À Lyon, un enseignant a dû quitter son collège après avoir été agressé par un père « turc et musulman » qui lui reprochait des propos islamophobes et critiques à l’encontre d’Erdogan dans le contexte d’une confrontation entre le président français et le dirigeant turc.
La coprésidente d’un syndicat de parents d’élèves a mis l’école au banc des accusés car « l’atroce assassinat de Samuel Paty a démontré avant toute chose que l’école telle qu’elle est ne répond plus collectivement à faire vivre la laïcité et des échanges pacifiés dans la communauté éducative ».
Deux professeurs ont été nommément dénoncés sur les murs d’une université à Grenoble pour s’être opposés à l’usage erroné et intensif du mot « islamophobie ».
Mila, dès l’âge de 16 ans, a dû être déscolarisée et vit sous protection policière parce qu’elle a répondu, en toute légalité, par un doigt dans le derrière d’un personnage imaginaire à des harceleurs lui ayant jeté l’islam à la figure. Des associations féministes et LGBT se sont tues.
Ne pas donner raison aux fanatiques
Alors quoi ? Céder pour « ne pas attiser la colère du monde arabo-musulman » ? Renoncer pour « ne pas contribuer à créer une atmosphère qui facilite le passage à l’acte » ? Valider que « les croyances et les croyants sont irrémédiablement inséparables » ? Promouvoir que « l’offense à Dieu serait irrespectueuse pour la dignité humaine » ? Affirmer qu’il ne faut pas « braquer des minorités pour ne pas les pousser à la radicalisation » ? Croire que des citoyens de confession musulmane, réelle ou supposée, sont allergiques au second degré ?
Si l’on répond par l’affirmative à une seule de ces questions, on donne alors raison à la meute fanatique désignant comme cible à abattre tout républicain qui se bat pour que nos principes et valeurs ne soient ni souillés, ni détruits.
Lors des débats ayant précédé le vote de la loi du 29 juillet 1881, l’évêque d’Angers, invoquant une supposée blessure faite aux catholiques, s’était vivement opposé à l’abrogation du délit d’outrage aux religions, « c’est-à-dire [d’outrage] à Dieu », avait-il précisé. Georges Clemenceau lui avait alors répondu : « Dieu se défendra bien lui-même, il n’a pas besoin pour cela de la Chambre des députés. »
Aucune de nos libertés n’est jamais arrivée par le ciel.
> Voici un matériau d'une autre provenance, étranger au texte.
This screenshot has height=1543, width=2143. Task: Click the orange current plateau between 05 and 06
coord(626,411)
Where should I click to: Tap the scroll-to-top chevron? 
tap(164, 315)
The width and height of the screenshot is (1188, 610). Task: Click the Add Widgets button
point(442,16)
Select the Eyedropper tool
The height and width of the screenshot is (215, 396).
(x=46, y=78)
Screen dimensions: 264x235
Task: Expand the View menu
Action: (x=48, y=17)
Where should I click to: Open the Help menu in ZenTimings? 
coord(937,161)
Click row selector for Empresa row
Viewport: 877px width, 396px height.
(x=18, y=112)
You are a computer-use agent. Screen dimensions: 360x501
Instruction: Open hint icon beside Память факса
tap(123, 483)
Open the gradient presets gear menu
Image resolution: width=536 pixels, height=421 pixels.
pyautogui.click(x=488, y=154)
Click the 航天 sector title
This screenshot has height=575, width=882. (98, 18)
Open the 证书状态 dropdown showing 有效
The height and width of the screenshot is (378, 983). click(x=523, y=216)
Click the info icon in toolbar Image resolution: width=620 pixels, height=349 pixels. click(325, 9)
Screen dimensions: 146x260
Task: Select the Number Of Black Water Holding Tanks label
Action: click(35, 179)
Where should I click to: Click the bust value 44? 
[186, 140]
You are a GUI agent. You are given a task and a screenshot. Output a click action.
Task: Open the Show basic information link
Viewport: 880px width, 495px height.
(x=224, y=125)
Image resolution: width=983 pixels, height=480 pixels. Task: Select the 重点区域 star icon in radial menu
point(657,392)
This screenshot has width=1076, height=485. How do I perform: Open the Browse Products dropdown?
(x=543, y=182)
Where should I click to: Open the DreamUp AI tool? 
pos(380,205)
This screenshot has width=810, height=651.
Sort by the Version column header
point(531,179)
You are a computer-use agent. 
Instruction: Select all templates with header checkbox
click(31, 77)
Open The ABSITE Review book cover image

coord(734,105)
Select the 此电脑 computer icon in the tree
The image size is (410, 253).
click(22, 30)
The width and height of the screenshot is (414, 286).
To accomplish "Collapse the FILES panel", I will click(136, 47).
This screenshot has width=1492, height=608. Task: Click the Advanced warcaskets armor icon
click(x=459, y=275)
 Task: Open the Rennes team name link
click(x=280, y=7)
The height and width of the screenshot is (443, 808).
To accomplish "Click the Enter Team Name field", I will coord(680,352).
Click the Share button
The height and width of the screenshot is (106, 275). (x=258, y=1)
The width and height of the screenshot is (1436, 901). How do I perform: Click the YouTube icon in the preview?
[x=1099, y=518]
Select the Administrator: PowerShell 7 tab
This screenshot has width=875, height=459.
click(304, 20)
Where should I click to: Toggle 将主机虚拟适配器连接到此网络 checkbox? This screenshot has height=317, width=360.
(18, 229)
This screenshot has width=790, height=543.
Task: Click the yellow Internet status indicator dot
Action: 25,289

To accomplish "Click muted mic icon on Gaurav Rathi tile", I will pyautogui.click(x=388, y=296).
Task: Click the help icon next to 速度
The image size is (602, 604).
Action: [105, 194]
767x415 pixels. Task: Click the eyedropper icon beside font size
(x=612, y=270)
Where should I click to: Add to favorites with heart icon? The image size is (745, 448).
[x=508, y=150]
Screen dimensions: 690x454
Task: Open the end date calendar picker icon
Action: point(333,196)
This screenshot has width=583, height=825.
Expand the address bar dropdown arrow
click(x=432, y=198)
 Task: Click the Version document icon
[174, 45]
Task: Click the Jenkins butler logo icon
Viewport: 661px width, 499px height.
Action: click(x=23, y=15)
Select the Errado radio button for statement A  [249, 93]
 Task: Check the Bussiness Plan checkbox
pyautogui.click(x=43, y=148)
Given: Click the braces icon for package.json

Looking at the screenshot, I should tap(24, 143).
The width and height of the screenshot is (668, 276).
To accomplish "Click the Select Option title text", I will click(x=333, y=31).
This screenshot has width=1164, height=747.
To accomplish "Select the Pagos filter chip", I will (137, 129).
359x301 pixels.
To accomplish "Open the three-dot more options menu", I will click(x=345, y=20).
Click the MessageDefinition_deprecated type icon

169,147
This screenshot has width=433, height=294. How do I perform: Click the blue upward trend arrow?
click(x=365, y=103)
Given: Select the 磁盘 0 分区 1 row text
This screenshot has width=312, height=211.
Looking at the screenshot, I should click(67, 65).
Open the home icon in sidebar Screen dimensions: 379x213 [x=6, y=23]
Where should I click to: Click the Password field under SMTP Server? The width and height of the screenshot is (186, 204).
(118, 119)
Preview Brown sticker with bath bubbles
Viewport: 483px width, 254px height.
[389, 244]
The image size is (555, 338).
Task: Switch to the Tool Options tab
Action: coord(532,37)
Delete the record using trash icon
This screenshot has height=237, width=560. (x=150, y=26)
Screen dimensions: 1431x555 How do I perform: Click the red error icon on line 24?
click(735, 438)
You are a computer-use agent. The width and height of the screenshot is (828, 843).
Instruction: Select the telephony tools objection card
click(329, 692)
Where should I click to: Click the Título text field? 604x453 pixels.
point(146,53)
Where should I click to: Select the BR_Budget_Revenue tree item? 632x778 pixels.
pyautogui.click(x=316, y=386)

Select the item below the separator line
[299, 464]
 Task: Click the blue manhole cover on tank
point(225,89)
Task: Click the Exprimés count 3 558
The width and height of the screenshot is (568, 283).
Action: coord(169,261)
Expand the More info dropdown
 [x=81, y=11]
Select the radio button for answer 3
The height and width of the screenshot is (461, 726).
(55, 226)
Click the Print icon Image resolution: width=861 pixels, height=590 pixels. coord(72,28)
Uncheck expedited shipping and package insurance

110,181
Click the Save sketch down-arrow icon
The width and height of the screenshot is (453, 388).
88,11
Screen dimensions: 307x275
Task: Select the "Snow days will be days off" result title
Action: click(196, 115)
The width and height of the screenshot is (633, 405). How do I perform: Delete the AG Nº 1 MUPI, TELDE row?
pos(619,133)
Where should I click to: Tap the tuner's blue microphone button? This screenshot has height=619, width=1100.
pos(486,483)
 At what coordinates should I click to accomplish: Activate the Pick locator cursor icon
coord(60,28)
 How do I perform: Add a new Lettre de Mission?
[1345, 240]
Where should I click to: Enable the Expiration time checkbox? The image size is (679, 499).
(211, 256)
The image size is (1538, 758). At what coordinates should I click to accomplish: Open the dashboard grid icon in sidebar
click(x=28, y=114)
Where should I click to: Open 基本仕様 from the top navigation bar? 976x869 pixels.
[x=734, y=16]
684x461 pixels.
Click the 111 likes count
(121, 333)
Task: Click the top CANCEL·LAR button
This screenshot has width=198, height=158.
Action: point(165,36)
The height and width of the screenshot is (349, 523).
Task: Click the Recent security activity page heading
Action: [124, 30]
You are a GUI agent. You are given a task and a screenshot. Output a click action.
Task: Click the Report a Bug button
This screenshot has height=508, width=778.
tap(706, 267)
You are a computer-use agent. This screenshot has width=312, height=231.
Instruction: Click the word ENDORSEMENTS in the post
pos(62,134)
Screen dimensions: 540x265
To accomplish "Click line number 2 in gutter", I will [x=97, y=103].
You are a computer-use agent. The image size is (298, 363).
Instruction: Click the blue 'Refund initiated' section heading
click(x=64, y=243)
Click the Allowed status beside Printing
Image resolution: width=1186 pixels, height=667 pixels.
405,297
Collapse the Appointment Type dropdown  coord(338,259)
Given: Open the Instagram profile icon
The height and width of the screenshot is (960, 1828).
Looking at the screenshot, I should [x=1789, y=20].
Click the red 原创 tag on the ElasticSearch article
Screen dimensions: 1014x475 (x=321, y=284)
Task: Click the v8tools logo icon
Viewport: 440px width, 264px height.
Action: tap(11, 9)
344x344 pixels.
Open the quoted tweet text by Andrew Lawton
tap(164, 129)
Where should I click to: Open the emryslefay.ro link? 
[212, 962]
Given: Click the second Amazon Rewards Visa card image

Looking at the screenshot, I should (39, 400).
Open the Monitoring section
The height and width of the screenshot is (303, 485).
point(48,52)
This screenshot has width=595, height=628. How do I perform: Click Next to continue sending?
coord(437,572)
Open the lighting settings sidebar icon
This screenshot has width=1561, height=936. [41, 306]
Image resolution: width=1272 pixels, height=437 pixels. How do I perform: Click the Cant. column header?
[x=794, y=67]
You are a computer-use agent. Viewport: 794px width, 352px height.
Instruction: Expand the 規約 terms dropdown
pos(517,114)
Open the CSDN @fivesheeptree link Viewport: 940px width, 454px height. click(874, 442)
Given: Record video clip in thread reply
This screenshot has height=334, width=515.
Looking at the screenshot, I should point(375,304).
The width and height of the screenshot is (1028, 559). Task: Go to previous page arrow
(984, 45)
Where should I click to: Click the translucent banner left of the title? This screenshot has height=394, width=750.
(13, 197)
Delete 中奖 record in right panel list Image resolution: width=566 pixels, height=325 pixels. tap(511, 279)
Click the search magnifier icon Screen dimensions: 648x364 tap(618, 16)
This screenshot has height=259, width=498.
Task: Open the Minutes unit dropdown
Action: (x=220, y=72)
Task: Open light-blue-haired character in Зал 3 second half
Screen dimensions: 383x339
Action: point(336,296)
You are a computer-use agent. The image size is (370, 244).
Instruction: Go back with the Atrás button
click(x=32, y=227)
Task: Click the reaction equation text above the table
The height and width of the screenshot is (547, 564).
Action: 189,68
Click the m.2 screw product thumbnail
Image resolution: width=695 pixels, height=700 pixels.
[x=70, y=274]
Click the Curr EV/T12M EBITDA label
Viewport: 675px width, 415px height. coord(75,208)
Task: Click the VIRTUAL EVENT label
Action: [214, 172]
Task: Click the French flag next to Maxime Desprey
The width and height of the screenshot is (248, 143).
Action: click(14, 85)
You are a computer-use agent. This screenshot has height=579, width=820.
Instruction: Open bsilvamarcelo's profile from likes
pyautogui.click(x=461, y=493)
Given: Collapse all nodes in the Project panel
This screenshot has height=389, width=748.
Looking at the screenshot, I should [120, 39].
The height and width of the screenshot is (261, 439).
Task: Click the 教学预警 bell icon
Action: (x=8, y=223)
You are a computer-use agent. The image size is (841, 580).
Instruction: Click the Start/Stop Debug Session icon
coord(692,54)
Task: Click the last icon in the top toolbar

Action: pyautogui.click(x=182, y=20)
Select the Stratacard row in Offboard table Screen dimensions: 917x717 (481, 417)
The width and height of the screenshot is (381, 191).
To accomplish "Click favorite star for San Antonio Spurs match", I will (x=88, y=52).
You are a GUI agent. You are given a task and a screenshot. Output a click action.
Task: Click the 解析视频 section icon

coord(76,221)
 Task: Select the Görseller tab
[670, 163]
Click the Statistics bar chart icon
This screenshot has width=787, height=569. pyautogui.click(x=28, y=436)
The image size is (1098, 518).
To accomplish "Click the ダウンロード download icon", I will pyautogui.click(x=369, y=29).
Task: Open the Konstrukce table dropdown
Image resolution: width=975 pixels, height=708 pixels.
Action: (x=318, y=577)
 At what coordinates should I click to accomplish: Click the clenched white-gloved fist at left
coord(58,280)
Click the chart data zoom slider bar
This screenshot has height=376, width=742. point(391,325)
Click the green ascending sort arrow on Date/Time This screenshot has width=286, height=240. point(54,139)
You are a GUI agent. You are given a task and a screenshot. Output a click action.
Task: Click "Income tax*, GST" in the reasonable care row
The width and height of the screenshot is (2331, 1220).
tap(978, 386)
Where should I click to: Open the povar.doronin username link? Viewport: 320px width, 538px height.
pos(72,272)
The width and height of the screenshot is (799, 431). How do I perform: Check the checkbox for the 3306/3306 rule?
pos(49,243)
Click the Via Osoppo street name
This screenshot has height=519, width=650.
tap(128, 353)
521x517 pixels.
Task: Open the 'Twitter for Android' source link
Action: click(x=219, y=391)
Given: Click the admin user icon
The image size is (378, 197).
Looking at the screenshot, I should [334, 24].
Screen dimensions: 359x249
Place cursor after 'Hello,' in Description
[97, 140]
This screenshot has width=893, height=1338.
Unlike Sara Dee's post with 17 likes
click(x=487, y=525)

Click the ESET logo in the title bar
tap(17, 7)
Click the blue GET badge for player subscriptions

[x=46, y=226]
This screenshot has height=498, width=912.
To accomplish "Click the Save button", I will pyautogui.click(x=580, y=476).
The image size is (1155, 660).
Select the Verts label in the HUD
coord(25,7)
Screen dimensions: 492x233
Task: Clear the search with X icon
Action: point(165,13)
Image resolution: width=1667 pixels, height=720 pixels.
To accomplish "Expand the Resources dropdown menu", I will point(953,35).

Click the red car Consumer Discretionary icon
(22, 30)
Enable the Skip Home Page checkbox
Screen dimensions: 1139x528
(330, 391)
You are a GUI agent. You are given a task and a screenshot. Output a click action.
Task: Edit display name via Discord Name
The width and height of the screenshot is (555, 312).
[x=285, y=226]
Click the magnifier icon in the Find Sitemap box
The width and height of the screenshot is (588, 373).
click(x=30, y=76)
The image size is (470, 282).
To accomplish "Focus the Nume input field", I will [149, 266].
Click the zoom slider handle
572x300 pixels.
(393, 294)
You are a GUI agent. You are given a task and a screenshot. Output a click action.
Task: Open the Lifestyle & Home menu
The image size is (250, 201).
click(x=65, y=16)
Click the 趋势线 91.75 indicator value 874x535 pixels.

En revanche, ceux qui nous manquent tant, ceux qui me manquent tant, sont tombés en plein cœur de la capitale, à coup de rafales de kalachnikov.
Renoncer, c’est accepter l’instrumentalisation des « escrocs de l’islamophobie qui font le jeu des racistes »1, la supercherie des idéologues totalitaires, les mensonges des intellectuels à la recherche de leur talent perdu et les volte-face de cette classe politique qui a perdu la boussole de l’humanisme. Se rendre complice de l’obscurité ou porter l’espoir du progrès et de la raison en demeurant fidèle à l’héritage des Lumières, il faut choisir.